Through a silly piece of cloistery archwork she could see a bit of Father’s back. He was still ensconced in his wicker chair, still looking out through the curtain of wisteria, presumably still seeing the avenue of sphinxes and the cedars of Lebanon. But from here, his bald head could be a dreaming monk’s in a monastery garden. She began to laugh. You will wander, and live in many houses. “Many houses!” She took John Drinkwater’s hand; she almost kissed it; she looked up laughing at his face, that seemed just then to be full of pleasant surprises.

“It’s a great joke!” she said. “Many jokes! Are there as many houses inside?”

“In a sense,” he said.

“Oh, show me!” She pulled him toward the white arched door that was hinged with neat brass Gothic e’s.
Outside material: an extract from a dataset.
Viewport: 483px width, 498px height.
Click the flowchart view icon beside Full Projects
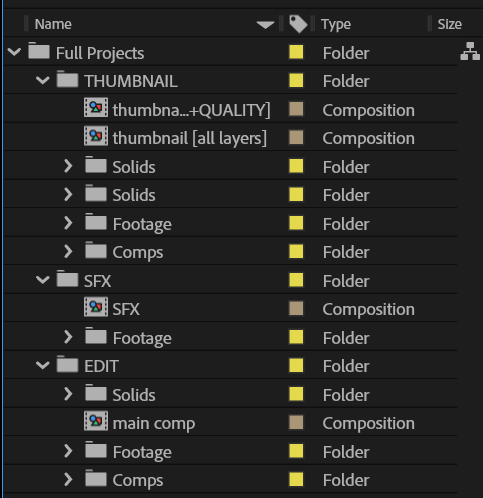(470, 51)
In the sudden darkness of the brief, painted vestibule within, she lifted his big hand to her lips in an access of gratitude.

Beyond the vestibule, there was a vision of doorways, long lists of arches and lintels through which underscorings of light were painted by unseen windows.

“However do you find your way about?”Violet asked, on the threshold of all this.

“Sometimes I don’t, in fact,” he said. “I proved that every room needed more than two doors, but couldn’t ever prove that any could get along with only three.” He waited, unwilling to hurry her.

“Perhaps,” she said, “one day, you’ll be thinking of such a thing, and not be able to get out at all.”

Hands on the walls and going slowly, as though she were blind (but in fact only marveling), Violet Bramble stepped into the pumpkin-shell John Drinkwater had made to keep her in, which he had first transformed into a golden coach for her delight.

Tell Me the Tale

After moonrise Violet awoke in a large and unfamiliar bedroom, feeling the pressure of cold light and the sound of her name called. She lay deathly still for a long moment on the tall bed, holding her breath, waiting for the tiny call to come again; but it didn’t come. She threw off the coverlet and climbed down from the tall bed and across the floor. When she opened the casement she thought she heard her name again.

Violet?

Summer odors invaded the room, and a host of small noises from which she couldn’t sort out the voice, if it was one, that had called her, if it had. She pulled her big cloak from the steamer trunk which had been put in her room, and quickly, quietly left the room on the balls of her feet. Her white calico nightgown billowed in the stale air which came searching up the stairways for the window she had left open.